Le Goff François, Hazemann Julien, Christen Lukas, Bourquin Geoffroy, Pierlot Gabin, Lange Roland, Panchaud Philippe, Zumbrunn Cornelia, Peter Oliver, Rueedi Georg, Ritz Daniel
Idorsia Pharmaceuticals Ltd, Hegenheimermattweg 91, 4123, Allschwil, Switzerland.
Genedata AG, Margarethenstrasse 38, 4053, Basel, Switzerland.
Sci Rep. 2025 Jul 14;15(1):25431. doi: 10.1038/s41598-025-10208-6.
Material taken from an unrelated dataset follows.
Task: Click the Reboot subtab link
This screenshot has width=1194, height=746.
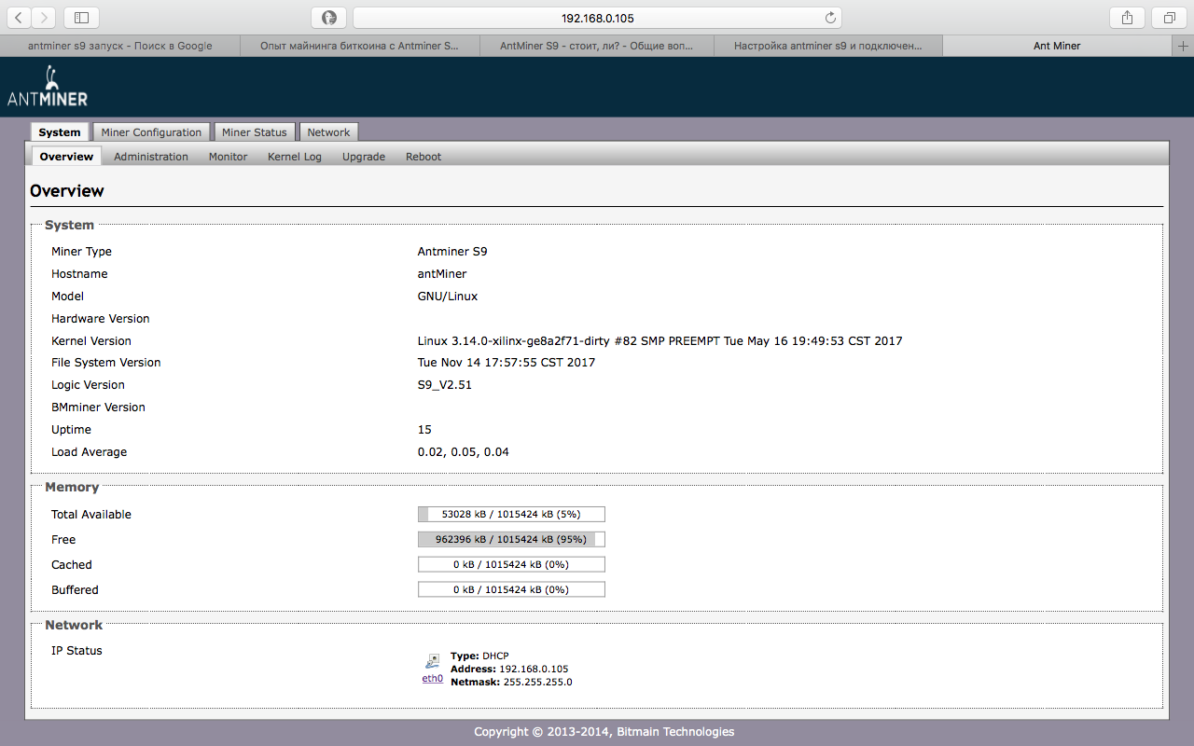Action: click(x=423, y=157)
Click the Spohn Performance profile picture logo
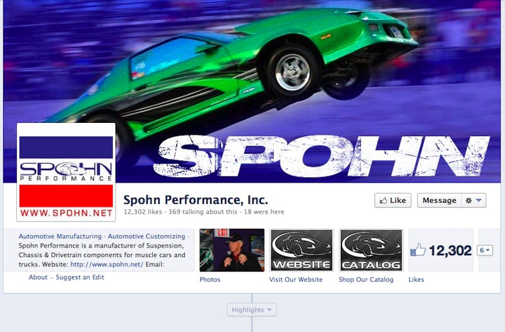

The challenge of assessing intracellular accumulation represents a major hurdle to the discovery of new antibiotics with Gram-negative activity. To address this, a high-throughput assay was developed to measure compound uptake and retention in Escherichia coli using LC/MS. 13,056 diverse small molecules were screened with two isogenic E. coli strains, a wild-type and a TolC-deleted mutant. Cell-associated concentrations of 8,410 compounds were determined and 6,416 compounds were classified either as retention-positive or -negative, with 45% (2,885) positives in the TolC mutant. Of these, 60% were not retained in the wild-type strain, indicating efficient efflux. No individual structural feature or physicochemical property explained the retention behavior. Machine learning (ML) models were trained using these results, and a gradient-boosted-tree model using 36 physicochemical compound descriptors proved most accurate. The ML model demonstrated robust performance across similar and dissimilar molecule subsets, showcasing its strong generalization and real-world predictive potential. An experimental validation of the tool was performed with a set of 540 new compounds and correctly predicted retention-positive cases in 77.8% and retention-negative in 74.4%. This assay and prediction tool could enhance Gram-negative antibiotic discovery, aiding in screening library design, computational structure-based drug design, and exploration of chemical space before synthesis.
评估细胞内积累的挑战是发现具有抗革兰氏阴性菌活性的新型抗生素的主要障碍。为了解决这一问题,开发了一种高通量检测方法,使用液相色谱/质谱法测量化合物在大肠杆菌中的摄取和保留情况。用两种同基因大肠杆菌菌株(野生型和TolC缺失突变体)对13056种不同的小分子进行了筛选。测定了8410种化合物与细胞相关的浓度,并将6416种化合物分类为保留阳性或阴性,其中TolC突变体中有45%(2885种)为阳性。其中,60%在野生型菌株中未被保留,表明存在有效的外排。没有单个结构特征或物理化学性质能够解释保留行为。利用这些结果训练了机器学习(ML)模型,使用36种物理化学化合物描述符的梯度提升树模型被证明是最准确的。该ML模型在相似和不相似的分子子集中都表现出强大的性能,展示了其强大的泛化能力和实际预测潜力。用一组540种新化合物对该工具进行了实验验证,正确预测了77.8%的保留阳性病例和74.4%的保留阴性病例。这种检测方法和预测工具可以加强革兰氏阴性菌抗生素的发现,有助于筛选文库设计、基于计算结构的药物设计以及合成前化学空间的探索。